Text segment:
=== Begin Enclosure ===
Water Changes During Hypo - Need Help With Nitrites

firstborn

Member
I have had my tank in hypo for 7 days. There are no longer any Ich spots on the fish.
This is my display tank, so I moved all my live rock and inverts out. Last night, I added some lava rock and larger rocks from my backyard to the tank for hiding areas. The lava rock was purchased at my LFS, and it has been tested to be safe. All of the rock was rinsed off before I put it in the tank.
I noticed over the last day, that my dwarf angels are starting to get a shredded look in the back of there fins. My Bi Color has a clean split right thru the middle of his back fin. These do not look like bite marks.
I tested my water quality, and my Nitrites are at 3.0! 1 point below the toxic level!
I put in a high dose of Prime antichlorinater. The package says up to 5x normal dose can be used to detoxify Nitrites.
I am preparing to do a 25% water change tomorrow morning. The salt is mixing right now.
Question: Is it normal for Nitrites to rise during hypo? How often should water changes be done?
 

sepulatian

Moderator
Please give some background info on this tank. How long has it been set up? What kind of rock from your yard did you put in? Is it jagged? It is not normal for nitrite to raise, but you added a substance other that oceanic to the tank. 3.0 is not just below toxic, that is toxic. Have you been testing ammonia?? Do the 25% changes every 3 days with mixed water until the trites go down. Please post to the questions I asked as well, they are very important.
 

firstborn

Member
Originally Posted by sepulatian
Please give some background info on this tank. How long has it been set up? What kind of rock from your yard did you put in? Is it jagged? It is not normal for nitrite to raise, but you added a substance other that oceanic to the tank. 3.0 is not just below toxic, that is toxic. Have you been testing ammonia?? Do the 25% changes every 3 days with mixed water until the trites go down. Please post to the questions I asked as well, they are very important.
=== End Enclosure ===
Exercise tasks:
A – List every question the moderator asks in the forum thread about nitrites during hypo.
B – According to the forum thread about nitrites during hypo, why did the original poster add a high dose of Prime to the tank?
C – Carry on the forum thread about nitrites during hypo from the point where it stops.

Data to examine:
=== Begin Enclosure ===
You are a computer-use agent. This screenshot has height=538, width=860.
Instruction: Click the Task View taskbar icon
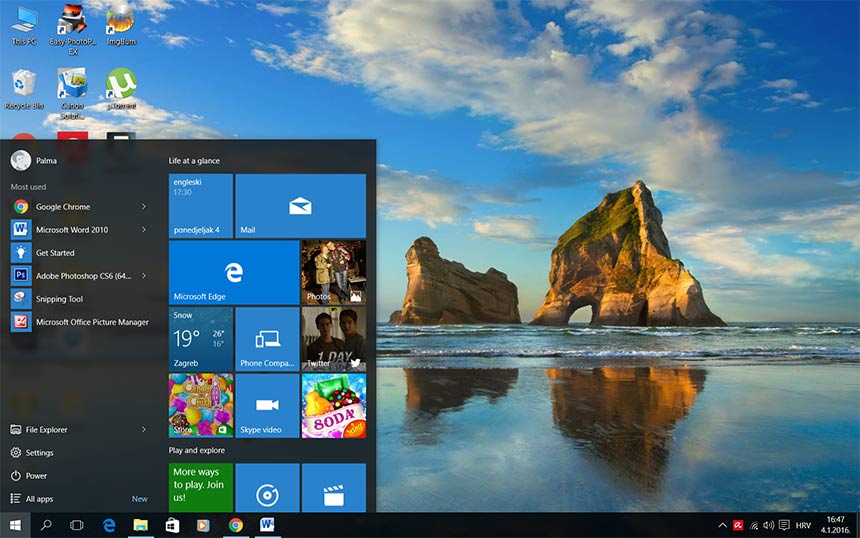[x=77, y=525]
=== End Enclosure ===
=== Begin Enclosure ===
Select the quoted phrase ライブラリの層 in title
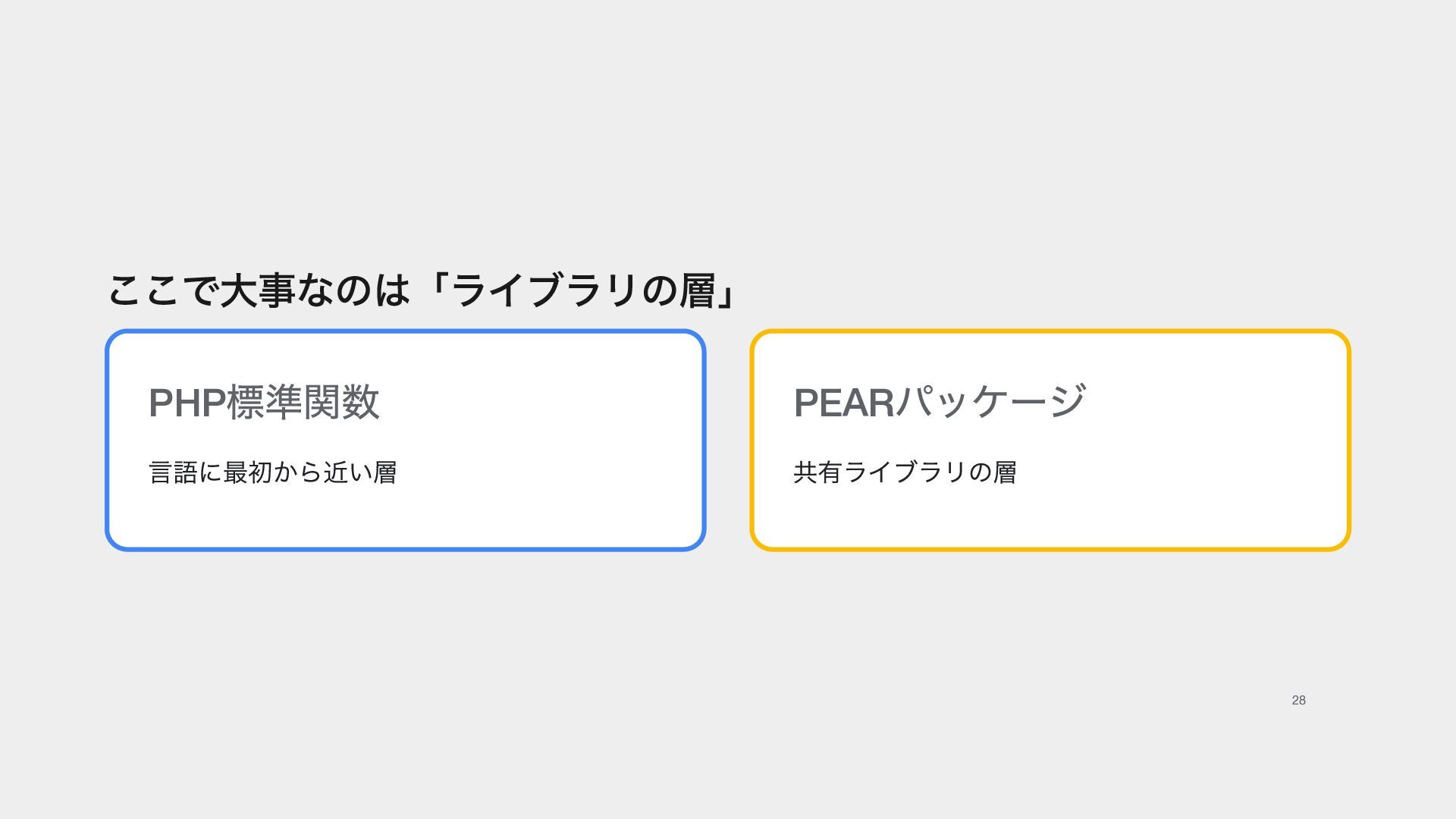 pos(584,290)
=== End Enclosure ===
Numbered responses:
A –
- How long has it been set up?
- What kind of rock from your yard did you put in?
- Is it jagged?
- Have you been testing ammonia?

B – The poster's nitrites tested at 3.0. The Prime package says up to five times the normal dose can be used to detoxify nitrites.

C –
The rock is not jagged. It is more round. The lava rock is jagged.
The tank has been established for over 5 years, but it does not have any live rock in it right now. I removed the live rock and inverts to hypo the tank.
I have been testing ammonia; it is undetectable. I am also running carbon.
I just performed a 25% water change. It dropped the Nitrites to .35 from 3.0.
 

geridoc

Well-Known Member
IMHO, removing all of the lr may set your tank up for a rise in nitrogenous waste, but I'm not sure how a 25% water change produces a ten-fold reduction in nitrites. I would check my kit against another one.
 

firstborn

Member
Originally Posted by GeriDoc
IMHO, removing all of the lr may set your tank up for a rise in nitrogenous waste, but I'm not sure how a 25% water change produces a ten-fold reduction in nitrites. I would check my kit against another one.
I checked with test kit and test strips.
I am now at .35.
I will be doing another 25% water change on Monday.
 

mtennant

Member
Does any body know if this works?
AZNO3 Nitrate & Dissolved Organics Exporter Additive/Supplement :notsure:
 

mtennant

Member
Fourth Generation Formula: The previous discoloration & blackening symptom has been fixed. New bottle and label design soon to be released.
Third Generation Formula: The NEW AZ-NO3™ with it's new "Cold" filtering and processing techniques reduces the clouding effect in even poorly-maintained (ionically-imbalanced) aquariums. Its nitrate-removal ability has sped up 2x as fast as before. In addition, its shelf-life is now close to indefinite when un-opened. Or up to 60 days when opened and stored in refrigerator.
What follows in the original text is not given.